[[ Data supplied, beginning ]]
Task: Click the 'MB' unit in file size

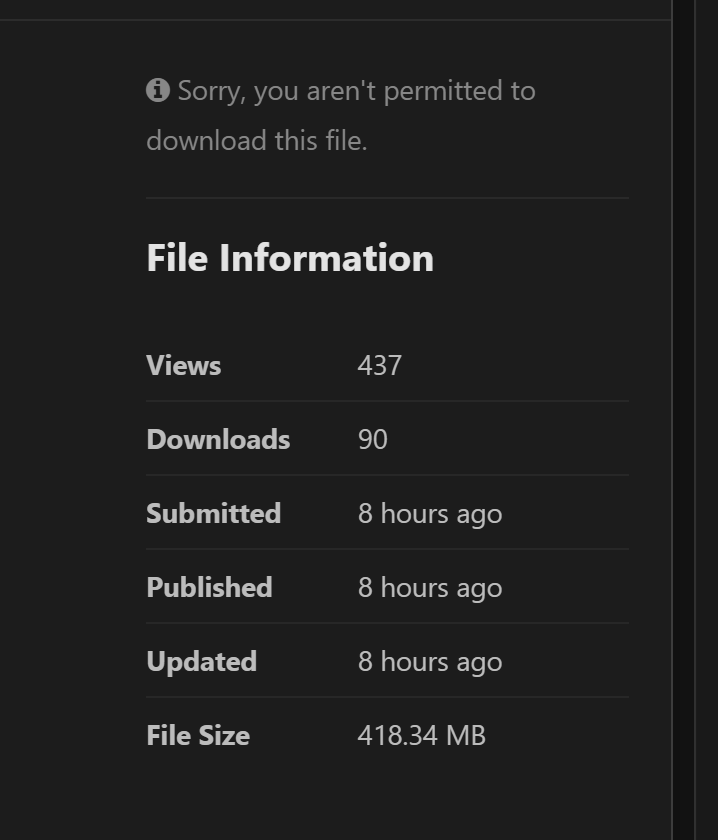Action: (x=466, y=735)
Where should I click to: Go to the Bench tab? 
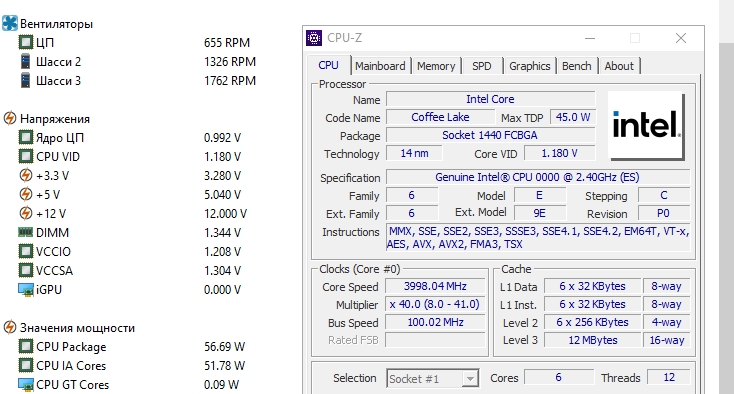[577, 66]
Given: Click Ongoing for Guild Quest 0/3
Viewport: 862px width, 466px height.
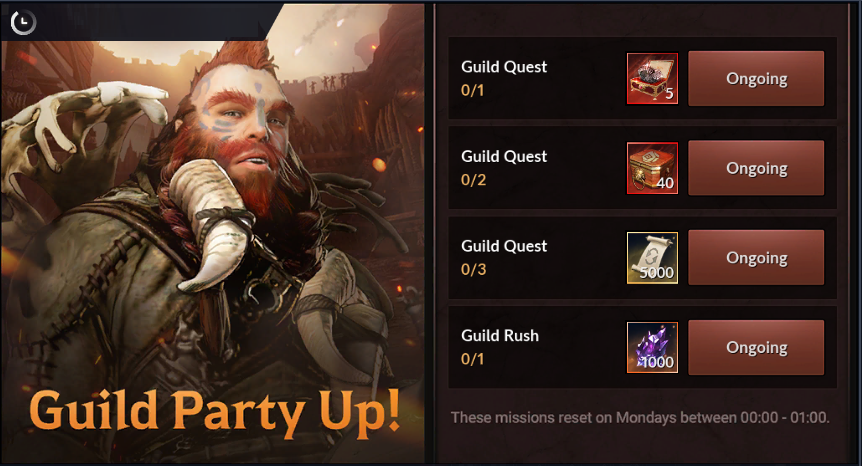Looking at the screenshot, I should coord(756,258).

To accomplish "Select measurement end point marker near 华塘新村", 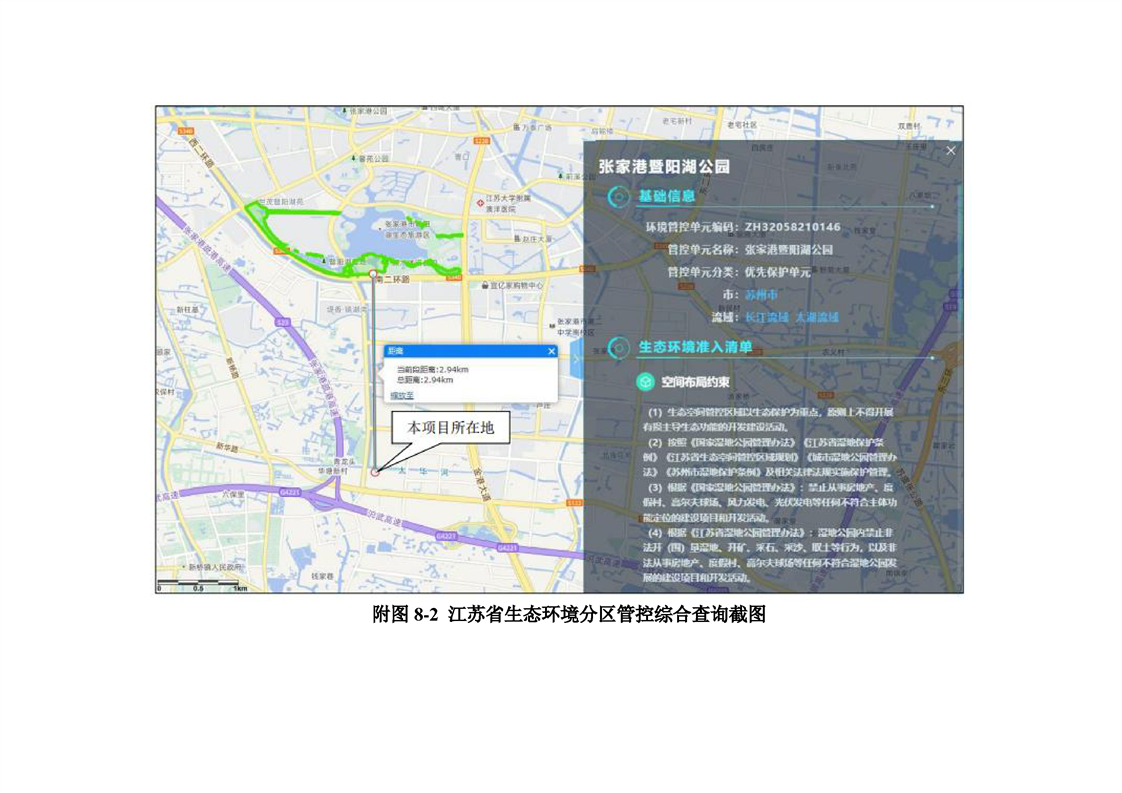I will [374, 472].
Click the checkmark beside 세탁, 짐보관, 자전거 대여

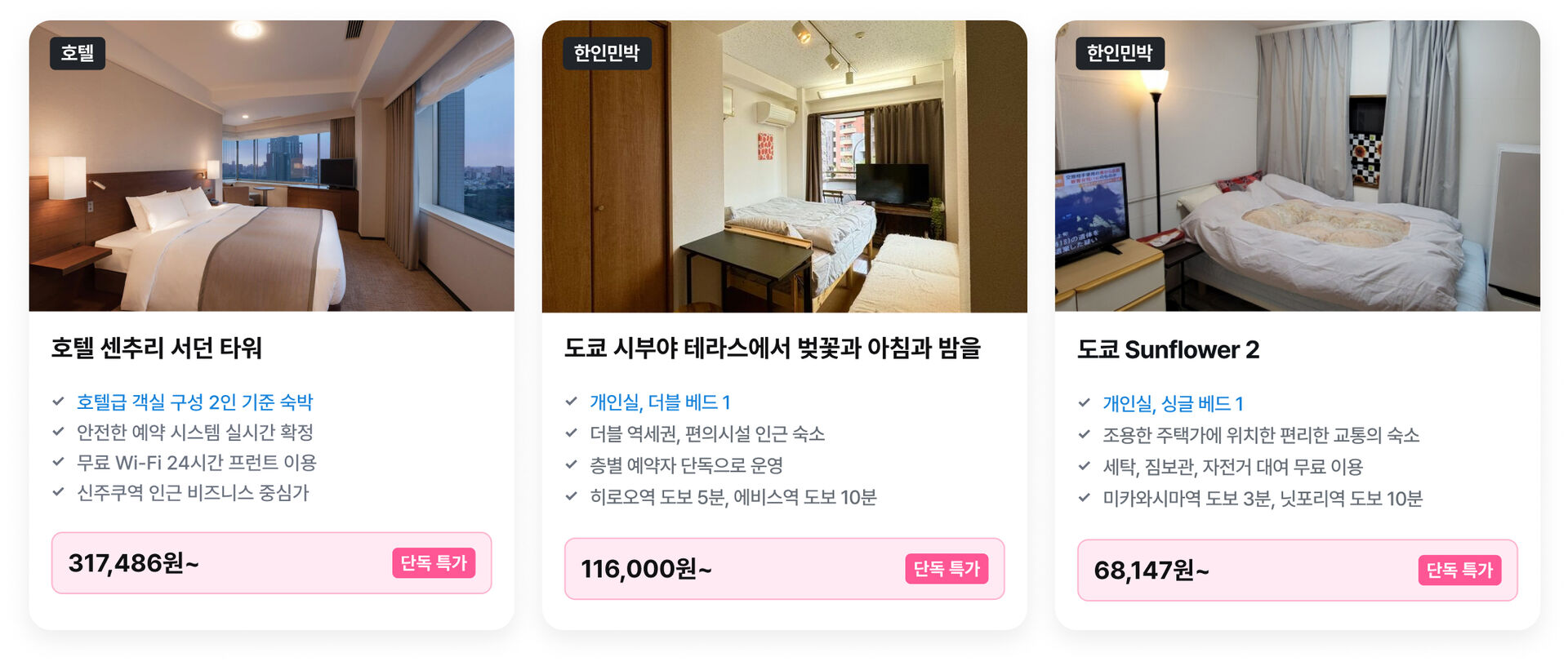[x=1084, y=467]
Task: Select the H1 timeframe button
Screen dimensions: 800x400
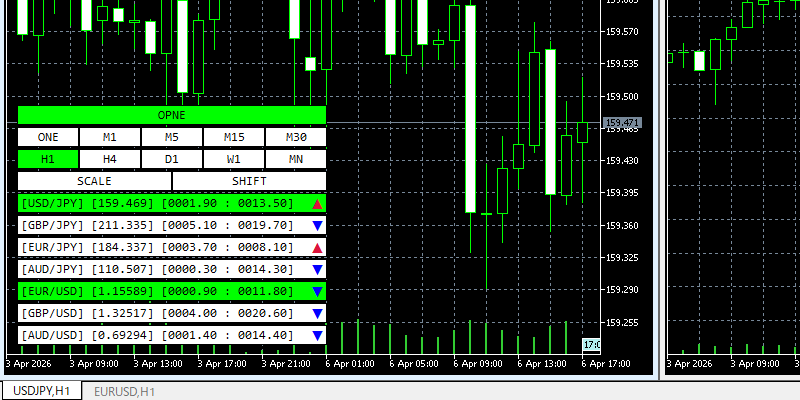Action: coord(48,159)
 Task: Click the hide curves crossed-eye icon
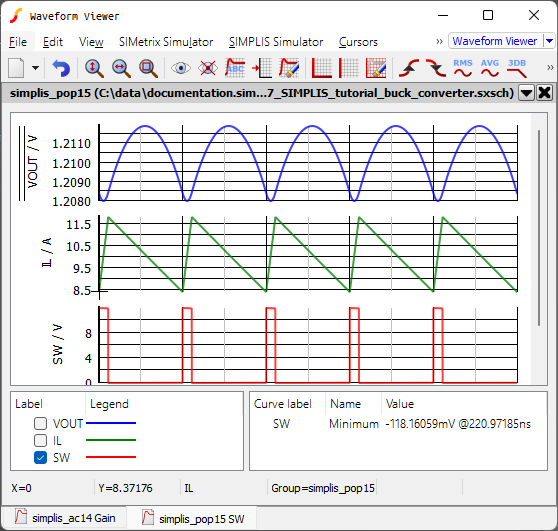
[[ Data supplied, end ]]
--- What to work on ---
An exact copy of the lines from the line containing "Click the checkmark beside 세탁, 짐보관, 자전거 대여" through the final line of the listing, without pictures, is the expected result.

--- Solution ---
Click the checkmark beside 세탁, 짐보관, 자전거 대여

[x=1084, y=467]
Task: Select the H1 timeframe button
Screen dimensions: 800x400
Action: coord(48,159)
 Task: Click the hide curves crossed-eye icon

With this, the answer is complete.